Ainsi que le note Steven Rand, mais également la plupart des autres artistes, la dimension sociale de ses travaux s’exprime à travers la couleur dans ce retour vers le regardeur de ce qu’il reconnaît ou hésite à reconnaître comme déjà agrégé à son univers. Souvent les œuvres suscitent un état d’insatisfaction, un écart face à une attente légitime et traditionnelle de ce que la peinture devrait - doit ? - au spectateur : " les matériaux non-artistiques, remarque Diana Cooper, forcent le spectateur à faire des associations qui peuvent n’avoir rien à faire avec les conventions picturales ". Mais c’est dans cet aller-retour entre une esthétique industrielle, la production de masse de produits de toutes formes et de toutes couleurs et le champ pictural que la peinture elle-même peut encore se renouveler et s’offrir au regardeur en lui demandant d’accomplir lui-même un geste d’appropriation, qui redouble et dessaisit celui du peintre. " C’est à partir de cette affirmation forte de la couleur, écrit Erwan Ballan, que le spectateur est en mesure de percevoir celle qui est instrumentalisée par les médias et les circuits de consommation des différents pouvoirs économiques et politiques ". En captant les matériaux et les couleurs industrielles, la peinture peut être capable de faire surgir une nouvelle relation au monde que la peinture abstraite a semble-t-il perdu de vue depuis longtemps, en s’enfermant dans ses traditions. Elle devient ainsi une investigation de notre temps et ce que j’ai appelé pour mon propre travail " une autobiographie collective " ; c’est-à-dire une autobiographie partagée, en mouvement permanent, construite avec ce qui est disponible pour chacun et pour tous. Ou que Pierre Buraglio peut désigner comme " une passerelle tendue entre le quotidien, la vie urbaine et la peinture... Un renouvellement du " Paysage urbain " avec l’utilisation littérale de matériaux qui lui appartiennent ".

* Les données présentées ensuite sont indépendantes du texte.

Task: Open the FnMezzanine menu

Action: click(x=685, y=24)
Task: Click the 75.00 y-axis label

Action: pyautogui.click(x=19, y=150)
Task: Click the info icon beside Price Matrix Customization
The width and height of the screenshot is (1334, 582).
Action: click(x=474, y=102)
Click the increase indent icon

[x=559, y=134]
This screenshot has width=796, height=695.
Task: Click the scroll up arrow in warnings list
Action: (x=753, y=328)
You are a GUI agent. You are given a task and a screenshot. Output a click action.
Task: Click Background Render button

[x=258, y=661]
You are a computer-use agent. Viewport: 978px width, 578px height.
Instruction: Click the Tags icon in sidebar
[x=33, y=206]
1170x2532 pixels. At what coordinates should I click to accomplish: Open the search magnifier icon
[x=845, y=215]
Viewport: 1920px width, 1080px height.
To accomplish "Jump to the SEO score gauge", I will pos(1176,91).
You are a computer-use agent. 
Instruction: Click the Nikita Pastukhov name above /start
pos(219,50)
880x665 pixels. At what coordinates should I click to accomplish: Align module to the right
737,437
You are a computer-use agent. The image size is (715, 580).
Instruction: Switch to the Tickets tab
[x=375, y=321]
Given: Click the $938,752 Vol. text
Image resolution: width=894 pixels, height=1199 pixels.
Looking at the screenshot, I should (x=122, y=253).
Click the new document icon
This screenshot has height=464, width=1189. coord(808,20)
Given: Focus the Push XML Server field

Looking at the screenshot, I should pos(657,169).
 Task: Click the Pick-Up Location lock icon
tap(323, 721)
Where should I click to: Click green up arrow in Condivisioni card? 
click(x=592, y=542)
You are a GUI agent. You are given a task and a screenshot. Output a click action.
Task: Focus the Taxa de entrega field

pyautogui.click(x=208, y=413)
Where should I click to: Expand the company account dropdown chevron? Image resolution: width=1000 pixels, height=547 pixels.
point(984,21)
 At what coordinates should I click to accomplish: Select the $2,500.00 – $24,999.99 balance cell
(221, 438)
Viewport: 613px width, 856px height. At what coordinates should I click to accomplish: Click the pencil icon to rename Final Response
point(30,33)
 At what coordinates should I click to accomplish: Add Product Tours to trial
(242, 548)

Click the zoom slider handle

Cette exposition, et l’ouvrage collectif qui en est l’origine et le contrepoint, est, en laissant une nouvelle fois la parole à Leszek Brogowski, " une tentative de rendre compte d’un grouillement qui se laisse sentir à travers le monde dans les ateliers des peintres. [... Elle espère ] contredire la thèse, trop sommairement avancée, de l’épuisement à la fois de la fonction critique de l’art et du pouvoir créateur de la peinture, et se propose de cerner les lieux, aussi bien de la pratique que du discours esthétique, où le renouvellement de la pratique de l’art, voire de la peinture, puisse en même temps préserver sa mission critique et subversive ".

Antoine Perrot

Notes

[1Toutes les citations des artistes sont extraites de l’ouvrage collectif, La couleur importée, Ready-made Color, sous la direction de Claude Briand-Picard et d’Antoine Perrot, Ed. Positions et Maison de la Culture d’Amiens, Paris, 2002

[2Un certain nombre de notions effleurées dans ce texte sont empruntées à Leszek Brogowski, professeur d’esthétique à l’Université Rennes 2 Haute Bretagne, qui depuis plusieurs années poursuit un dialogue attentif avec nous dans une série de textes, dont le dernier paru est " Traduire la couleur ", Art Présence, n°46, avril-mai-juin 2003. Nous le remercions vivement de sa disponibilité constante à " colorer " notre réflexion au delà des pistes que nous entrevoyons.

[3Une première exposition au moment de la publication a présenté un choix d’œuvres à la Galerie Corinne Caminade, Paris.